Concerns remain about aspects of the bill that have been discussed today. There is a concern that the fairly radical changes that relate to Waterwatch may well impact on how the Scottish Public Services Ombudsman operates and its relationship with constituents. I asked the Cabinet Secretary for Finance and Sustainable Growth about the effect of amendment 81, which was, regrettably, agreed to. That amendment disapplies the ombudsman's inability to investigate contractual or commercial transactions in relation to water services. That means that the Scottish Public Services Ombudsman will have the ability to investigate—in fact, there is now an expectation that it will—contractual or commercial transactions that cover Scottish Water, Scottish Water Solutions and any sub-contractor of Scottish Water or Scottish Water Solutions and, indeed, their work. Members in all parties will know that a regular amount of our casework deals with the local operations of Scottish Water. The ombudsman is very clear that the relationship with it now will be able to apply only without any investigations of commercial transactions or rectifying any issues. That is a considerable problem.

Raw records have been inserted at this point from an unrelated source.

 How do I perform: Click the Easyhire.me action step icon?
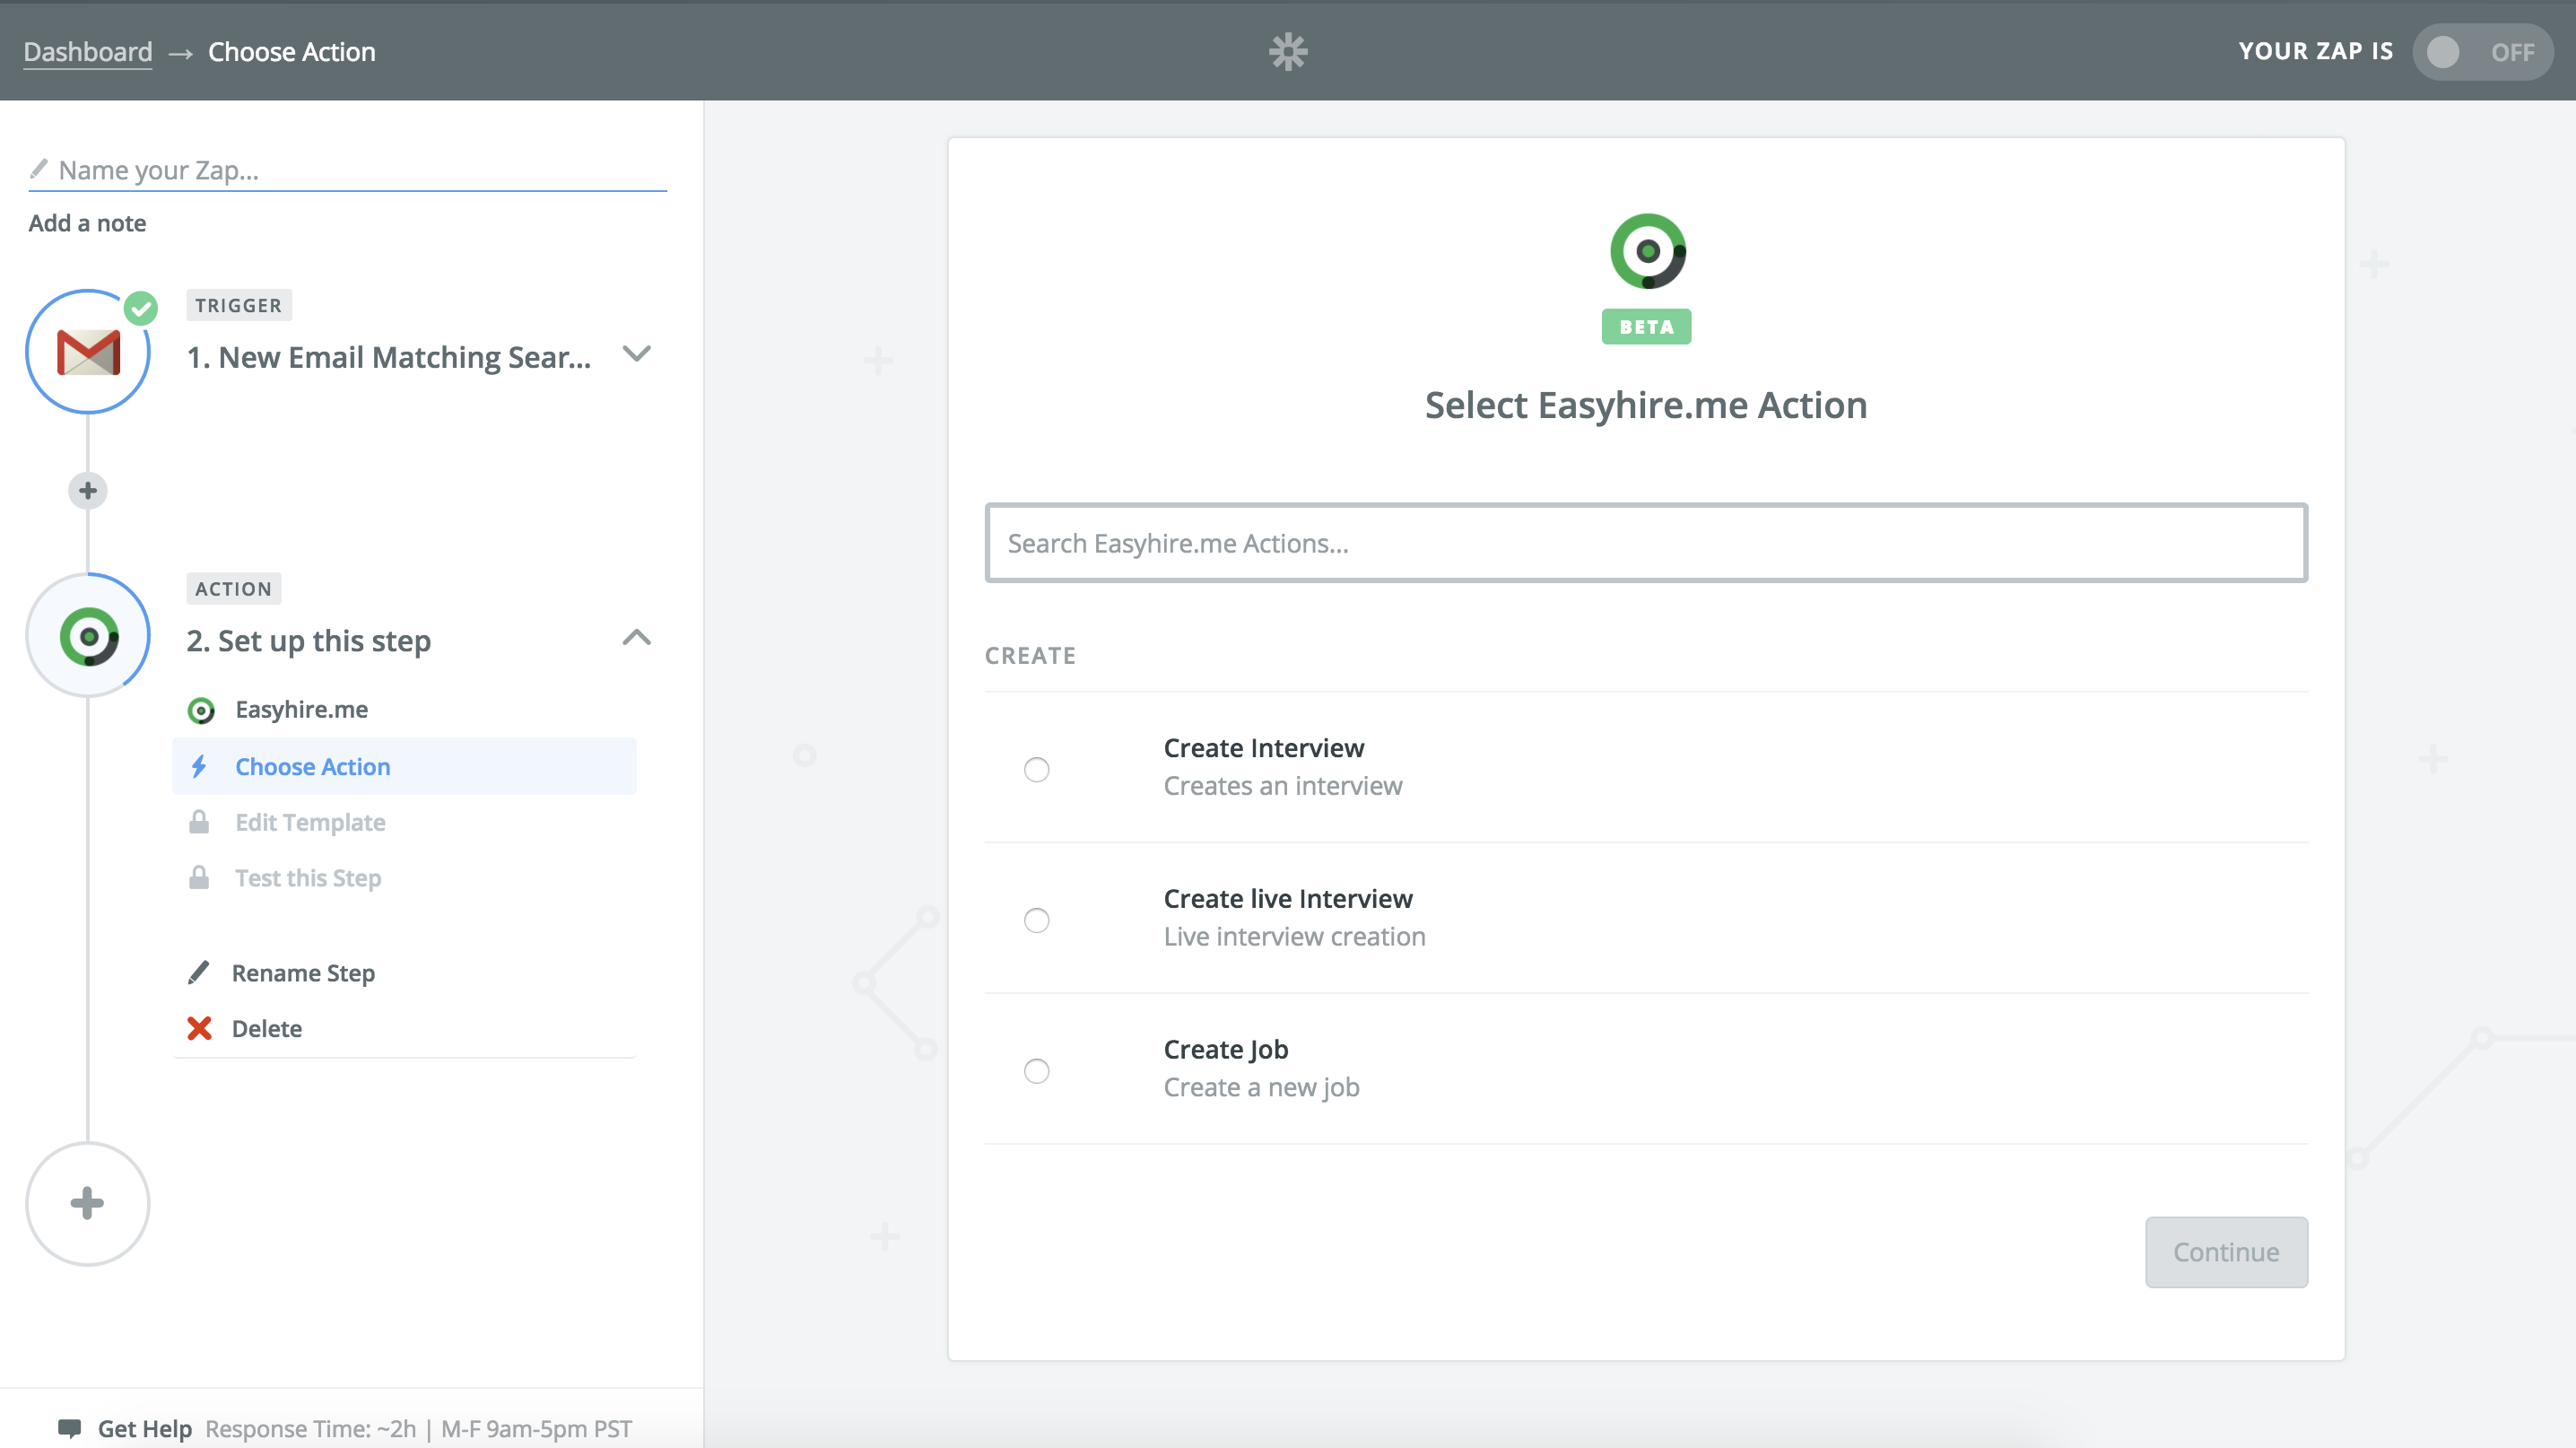(88, 636)
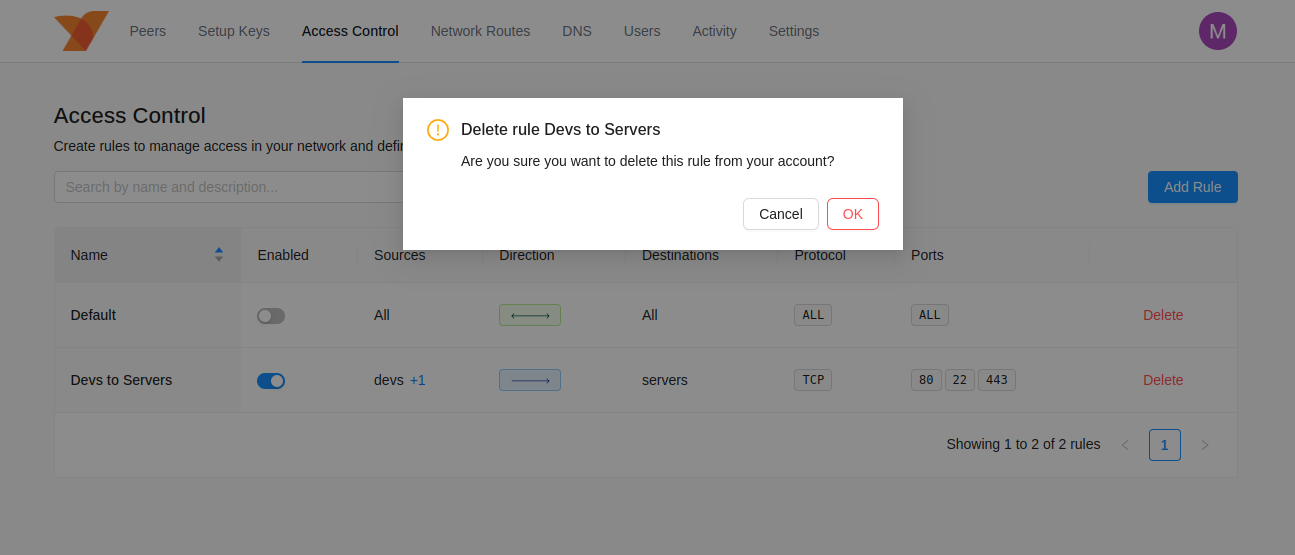Cancel the delete rule dialog
The image size is (1295, 555).
[780, 214]
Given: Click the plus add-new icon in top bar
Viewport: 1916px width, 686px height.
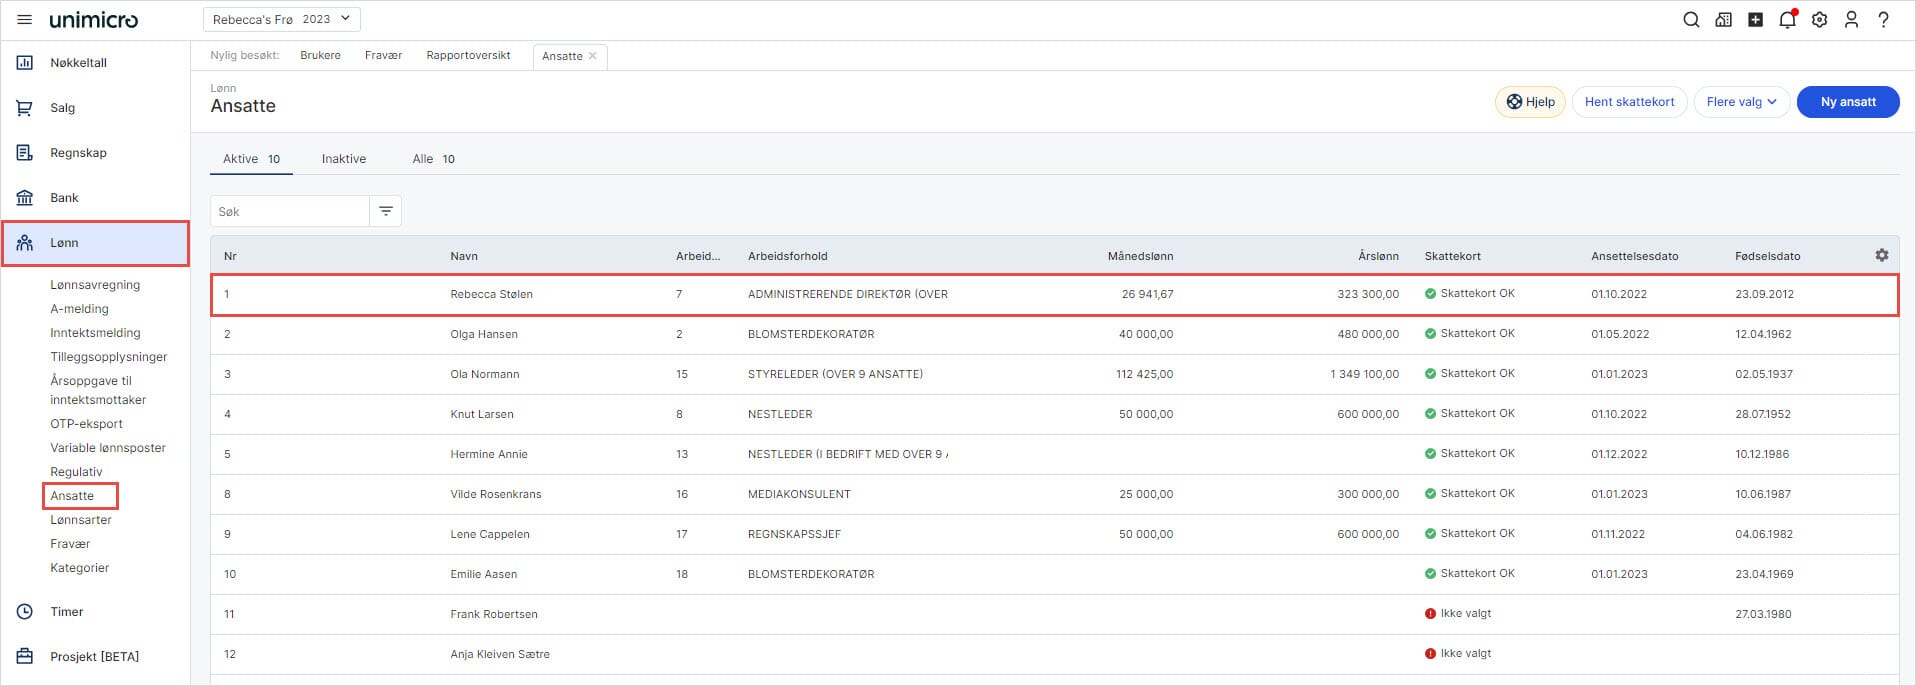Looking at the screenshot, I should (1755, 20).
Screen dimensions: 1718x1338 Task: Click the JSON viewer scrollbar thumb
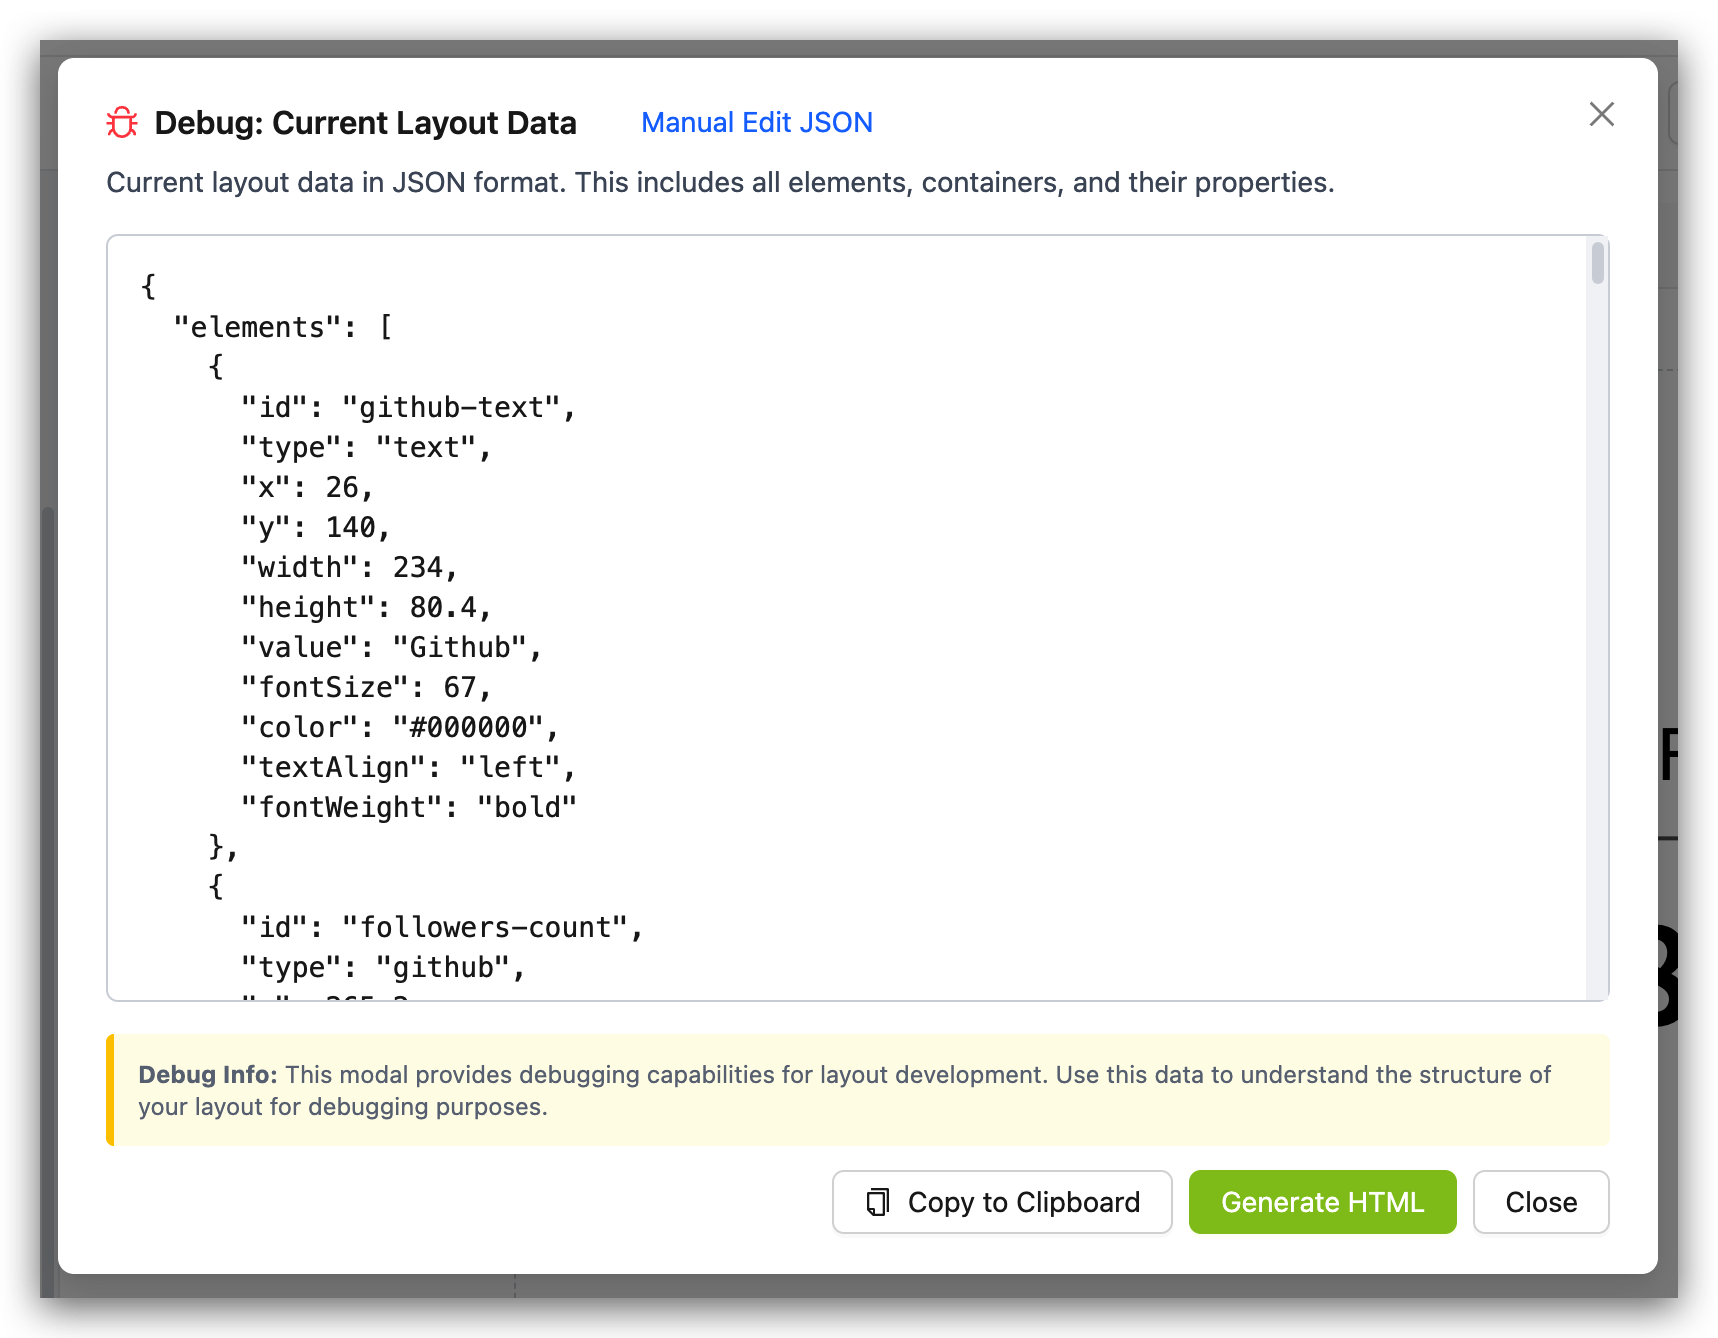click(x=1597, y=263)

It is regrettable that the Government did not recognise that the further issue of bonuses is competent and that the case is clear. The cabinet secretary indicated that my amendments were discriminatory because they applied to only one element of the public sector in Scotland. If that is the case, considerable concerns will have to be raised about the status of the "Public Sector Pay Policy: Policy for Senior Appointments 2009-10" and its successor for 2010-11, because it states clearly that it applies only to chief executives or, in exceptional circumstances, directors. Given that, if my amendments were discriminatory, so is the Government's pay policy. The cabinet secretary gave the impression that there is no ability, in the review of a new appointment or the review that it is good practice to carry out for all existing chief executives, for bonuses to be excluded. I ask the Minister for Culture and External Affairs, when she sums up, to state clearly to the Parliament whether, in any of the discussions with the new chief executive of creative Scotland, bonuses were considered. Were bonuses considered by the Government in any discussions on their pay and conditions? What is the position? If the Cabinet Secretary for Finance and Sustainable Growth was right, the new chief executive of creative Scotland would have been able to demand bonus consideration as part of their pay and conditions. I will be interested to hear whether the minister can clarify that point in her summing up.

I am afraid that the bill is not a bonfire of the quangos. It raises serious concerns about the role of the Parliament and that is why, regrettably, we cannot support it.